Persistent downregulation of hippocampal CREB mRNA parallels a Y-maze deficit in adolescent rats following semi-chronic amphetamine administration

Background and purpose: We investigated possible differences in the impact of chronic amphetamine administration during adolescence and adulthood on aspects of behaviour and brain chemistry. Experimental approach: Adult (n = 32) and adolescent (n = 32) male Sprague-Dawley rats were given either D-amphetamine sulphate (10 mg kg(-1) daily, i.p.) or saline (1 mL kg(-1), i.p.) for 10 days. Rats were subsequently tested for anxiety-like behaviour, learning and memory, and sensorimotor gating.
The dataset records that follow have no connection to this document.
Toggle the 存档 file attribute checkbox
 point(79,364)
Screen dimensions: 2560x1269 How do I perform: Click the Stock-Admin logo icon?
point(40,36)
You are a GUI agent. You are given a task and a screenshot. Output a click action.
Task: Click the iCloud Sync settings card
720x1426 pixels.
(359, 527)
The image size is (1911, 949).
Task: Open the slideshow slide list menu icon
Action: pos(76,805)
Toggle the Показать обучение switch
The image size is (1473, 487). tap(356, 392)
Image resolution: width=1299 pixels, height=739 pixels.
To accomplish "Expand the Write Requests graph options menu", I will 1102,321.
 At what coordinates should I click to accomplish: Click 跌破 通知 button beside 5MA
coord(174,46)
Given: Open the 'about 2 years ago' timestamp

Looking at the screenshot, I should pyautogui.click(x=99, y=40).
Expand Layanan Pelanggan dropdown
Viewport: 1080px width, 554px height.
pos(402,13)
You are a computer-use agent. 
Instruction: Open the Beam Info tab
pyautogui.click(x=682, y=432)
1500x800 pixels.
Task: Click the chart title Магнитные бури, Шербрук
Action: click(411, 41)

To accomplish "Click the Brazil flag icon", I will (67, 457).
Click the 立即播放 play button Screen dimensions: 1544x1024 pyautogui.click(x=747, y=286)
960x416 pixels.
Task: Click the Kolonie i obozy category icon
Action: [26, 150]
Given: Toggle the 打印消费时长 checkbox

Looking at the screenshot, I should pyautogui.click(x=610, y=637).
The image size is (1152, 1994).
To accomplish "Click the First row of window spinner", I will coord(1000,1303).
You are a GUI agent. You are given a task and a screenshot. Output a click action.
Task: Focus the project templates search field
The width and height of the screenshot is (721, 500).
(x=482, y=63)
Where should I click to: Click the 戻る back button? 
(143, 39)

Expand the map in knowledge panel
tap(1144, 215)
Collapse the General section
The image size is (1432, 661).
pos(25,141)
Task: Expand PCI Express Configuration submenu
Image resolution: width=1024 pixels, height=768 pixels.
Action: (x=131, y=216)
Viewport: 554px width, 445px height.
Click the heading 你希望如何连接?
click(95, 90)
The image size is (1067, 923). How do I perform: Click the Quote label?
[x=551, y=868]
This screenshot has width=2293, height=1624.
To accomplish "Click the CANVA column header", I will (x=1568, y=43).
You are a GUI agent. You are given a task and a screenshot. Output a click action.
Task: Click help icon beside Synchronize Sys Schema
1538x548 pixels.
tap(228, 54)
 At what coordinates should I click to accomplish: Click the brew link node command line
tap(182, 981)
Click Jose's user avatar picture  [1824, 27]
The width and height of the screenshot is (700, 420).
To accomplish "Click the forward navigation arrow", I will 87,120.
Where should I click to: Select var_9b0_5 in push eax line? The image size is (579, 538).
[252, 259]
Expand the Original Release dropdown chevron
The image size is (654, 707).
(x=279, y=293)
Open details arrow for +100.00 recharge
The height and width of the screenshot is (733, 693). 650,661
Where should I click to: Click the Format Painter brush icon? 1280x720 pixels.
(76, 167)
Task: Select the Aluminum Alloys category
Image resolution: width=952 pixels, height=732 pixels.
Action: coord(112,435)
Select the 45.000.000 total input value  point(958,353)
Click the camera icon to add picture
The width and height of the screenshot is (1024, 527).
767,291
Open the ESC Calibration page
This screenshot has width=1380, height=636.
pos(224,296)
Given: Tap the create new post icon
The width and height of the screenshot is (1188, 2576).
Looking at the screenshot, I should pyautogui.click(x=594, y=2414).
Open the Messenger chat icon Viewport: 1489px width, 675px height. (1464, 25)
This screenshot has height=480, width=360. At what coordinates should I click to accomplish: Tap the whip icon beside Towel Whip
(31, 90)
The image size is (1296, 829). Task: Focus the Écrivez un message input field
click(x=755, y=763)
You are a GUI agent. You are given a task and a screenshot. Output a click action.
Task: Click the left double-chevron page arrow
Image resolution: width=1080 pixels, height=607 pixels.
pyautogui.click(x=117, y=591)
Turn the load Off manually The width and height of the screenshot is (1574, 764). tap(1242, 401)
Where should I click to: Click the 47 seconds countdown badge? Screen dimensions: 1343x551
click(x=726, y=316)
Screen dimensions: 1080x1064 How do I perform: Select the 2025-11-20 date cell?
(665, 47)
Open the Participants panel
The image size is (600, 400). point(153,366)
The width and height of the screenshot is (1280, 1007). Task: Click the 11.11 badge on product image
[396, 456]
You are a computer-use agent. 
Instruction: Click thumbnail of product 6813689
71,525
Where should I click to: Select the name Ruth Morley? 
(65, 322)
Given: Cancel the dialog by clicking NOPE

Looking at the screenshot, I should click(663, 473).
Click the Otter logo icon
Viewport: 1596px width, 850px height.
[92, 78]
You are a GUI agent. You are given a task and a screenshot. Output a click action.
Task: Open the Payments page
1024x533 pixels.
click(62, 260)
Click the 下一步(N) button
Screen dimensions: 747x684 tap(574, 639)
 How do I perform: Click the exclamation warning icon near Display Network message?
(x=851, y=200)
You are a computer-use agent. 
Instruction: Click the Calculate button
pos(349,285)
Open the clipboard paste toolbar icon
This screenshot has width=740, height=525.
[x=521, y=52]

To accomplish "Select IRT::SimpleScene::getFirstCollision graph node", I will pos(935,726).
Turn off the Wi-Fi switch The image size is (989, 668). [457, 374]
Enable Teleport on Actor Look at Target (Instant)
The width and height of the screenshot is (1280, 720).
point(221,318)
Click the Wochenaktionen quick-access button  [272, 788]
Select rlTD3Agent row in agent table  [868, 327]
Nine weeks later, rats received saline (1 mL kg(-1)) or acute amphetamine challenge (1.5 mg kg(-1)) and the expression levels of mRNA for tyrosine kinase B (TrkB) or cAMP response element-binding protein (CREB) were measured in the hippocampus. Key results: The adolescent amphetamine pretreated group revealed a deficit in exploration on the Y-maze during a 6 h retention test. The frequency of visits to the novel arm was 35% lower for the amphetamine group compared with controls. In parallel, a 43% decrease in hippocampal CREB mRNA, but not TrkB mRNA, was observed in periadolescent rats treated chronically with amphetamine 9 weeks earlier. None of the effects were detected in the adult treated cohort. Conclusions and implications: Chronic amphetamine treatment during periadolescence resulted in altered behaviour on the Y-maze and persistent downregulation of hippocampal CREB mRNA expression. Given that this group had intact spatial learning and reference memory, it would appear that the deficits observed on the Y-maze reflect a dysfunction in response to novelty. Because no effects of amphetamine treatment were observed in the adult cohort, these data suggest idiosyncratic sensitivity of periadolescence to the long-term effects of psychostimulants.